Performance criteria and evaluation technique
The performance of the classifiers is measured using different metrics. Specifically, the commonly-used threshold metrics include accuracy and sensitivity. Accuracy is the ratio of correct predictions to the total number of predictions.
Sensitivity, also known as recall or true positive rate, TPR, is defined as the probability that a prediction is predicted positive given the example is positive. It is approximated by the fraction of true positives predicted as positive.
For evaluating the performance of the protocol, the holdout technique was used during testing. During this evaluation, 40 positive examples were left out for testing the final classification protocol. These examples were not used for training purposes at any stage of the model building. Due to an uncertainty about their classes, no examples from the unlabeled set were left out for testing and so only sensitivity was used for performance evaluation. During training, 5-fold cross-validation was used to optimize the parameters.

**Data excerpts**
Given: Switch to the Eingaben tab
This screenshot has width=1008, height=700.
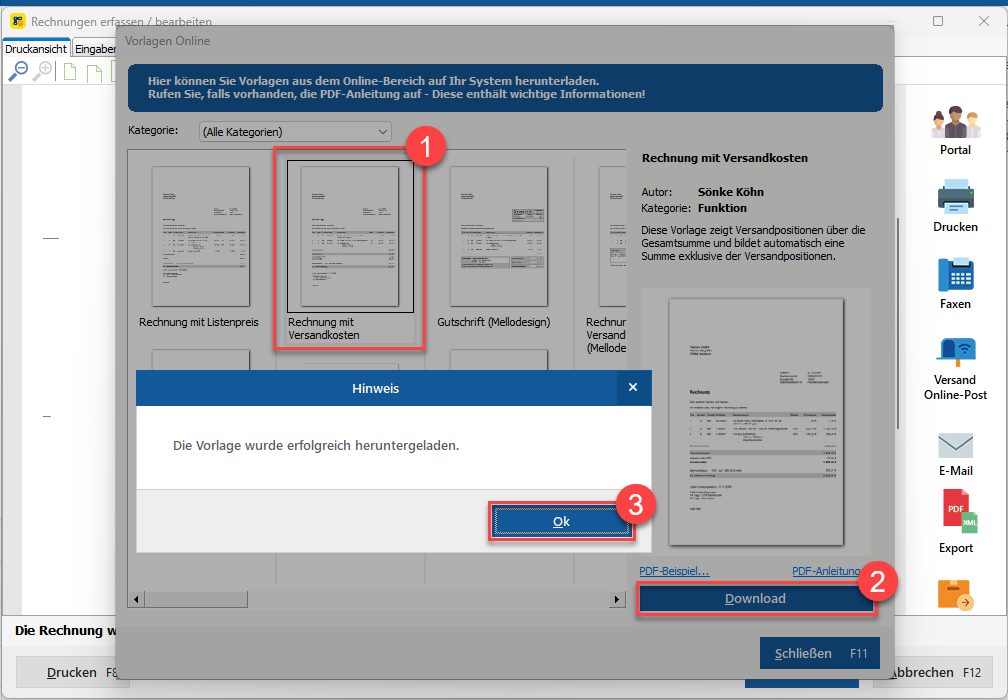Looking at the screenshot, I should (x=94, y=49).
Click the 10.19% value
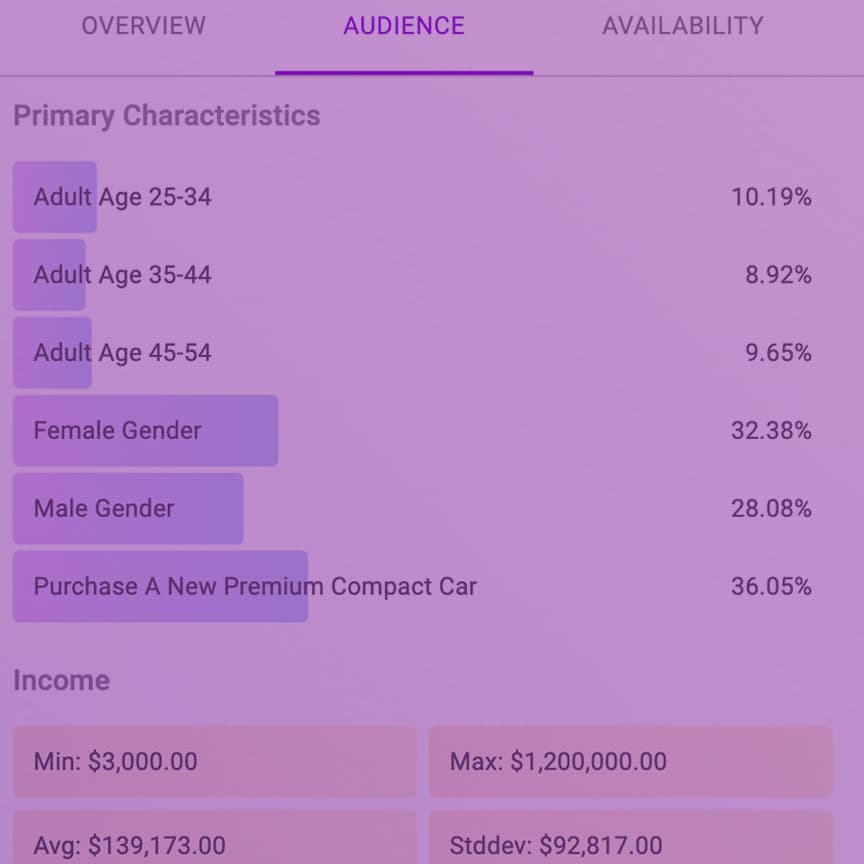Viewport: 864px width, 864px height. 771,196
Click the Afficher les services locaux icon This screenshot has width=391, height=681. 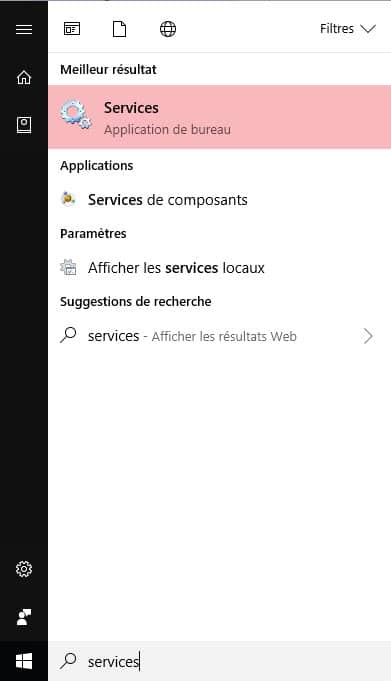[x=68, y=267]
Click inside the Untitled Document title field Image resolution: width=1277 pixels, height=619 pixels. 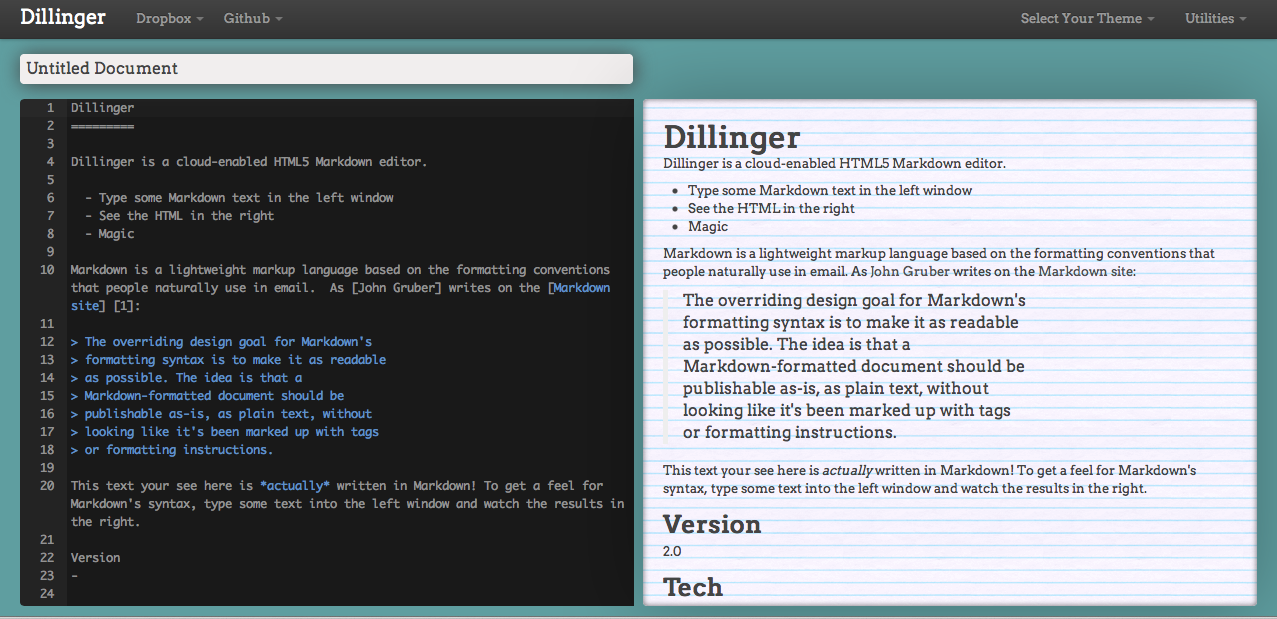click(324, 68)
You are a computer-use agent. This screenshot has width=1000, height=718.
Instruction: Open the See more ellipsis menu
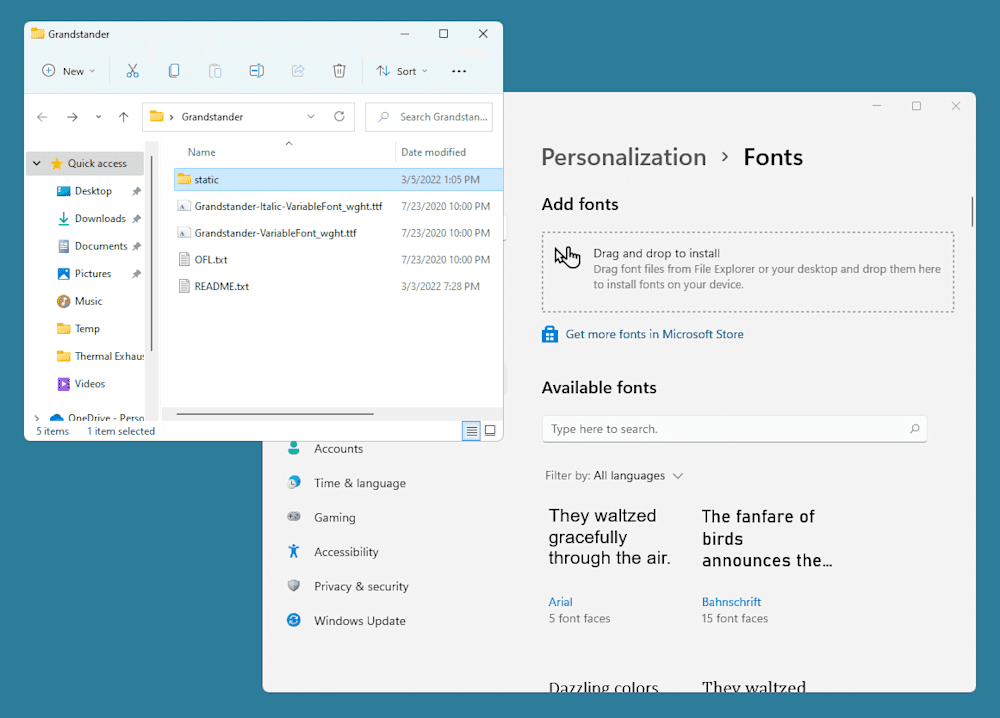coord(459,70)
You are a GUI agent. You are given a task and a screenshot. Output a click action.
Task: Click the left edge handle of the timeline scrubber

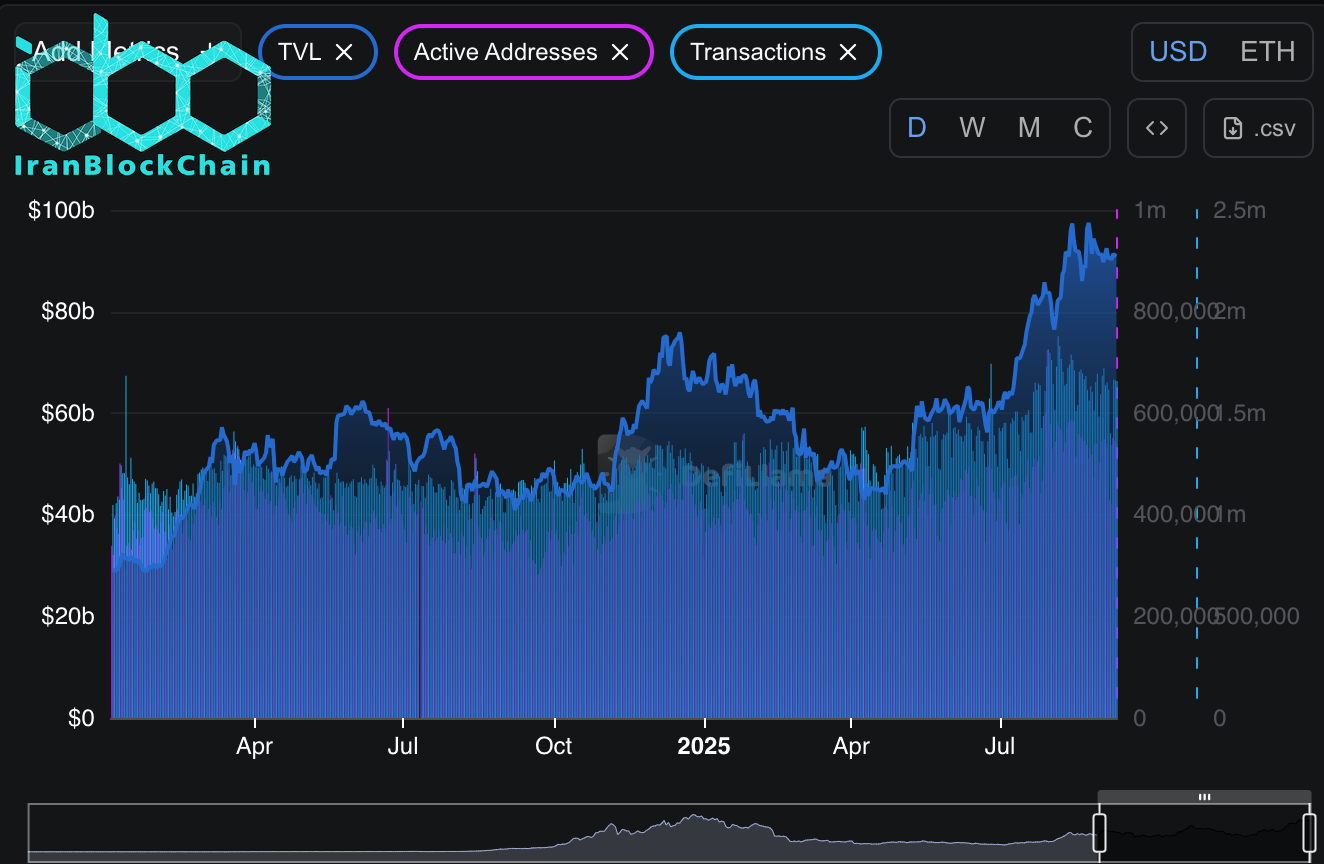(1098, 833)
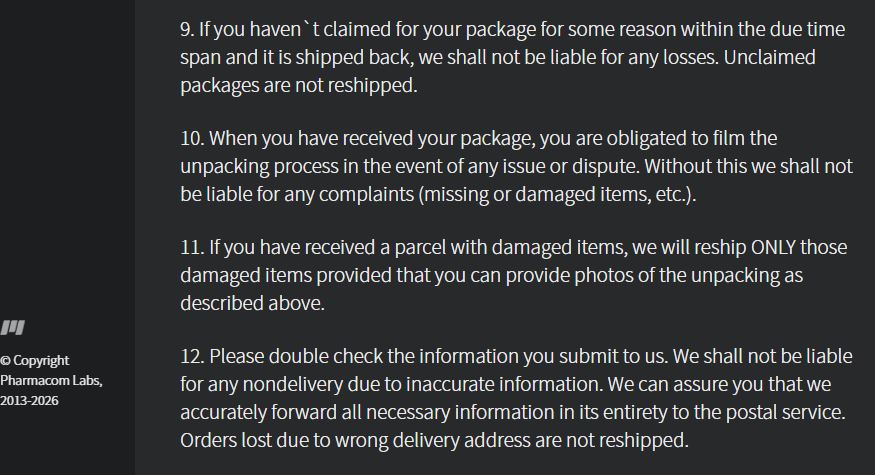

**Written task 1**
Reproduce the stretch of the classifier evaluation passage from "Sensitivity, also known" through "predicted as positive.".
**Written task 2**
Resume the passage on classifier evaluation after its last sentence and keep writing it.
The rows have no connection to the passage on classifier evaluation.

**Response 1**
Sensitivity, also known as recall or true positive rate, TPR, is defined as the probability that a prediction is predicted positive given the example is positive. It is approximated by the fraction of true positives predicted as positive.

**Response 2**
Classifier
Decision trees, specifically, C4.5 was used as a classifier. A decision tree [15] constructs from the training data a tree model where every internal node represents a decision and a leaf represents its classification. The learning process starts by finding a split on a single attribute that best classifies the training data; then the dataset is recursively split into two parts repeating these steps on each subset. There are a number of loss (or impurity) functions that are used to find the best split or the split with the minimum loss (or error). Specifically, the C4.5 [16] decision tree algorithm developed by Quinlan uses a loss function known as the information gain, which is motivated by information theory. The decision tree has several advantages. First, it is fast to train and evaluate. Second, the model (or function) learned during the training process is usually compact and easy to interpret. Finally, a decision tree does not require much data preprocessing, natively handling most attributes types. Note, most machine learning algorithms have tunable parameters. In this work, the results reported using the C4.5 decision tree algorithm use the default values empirically found to work well on a number of datasets.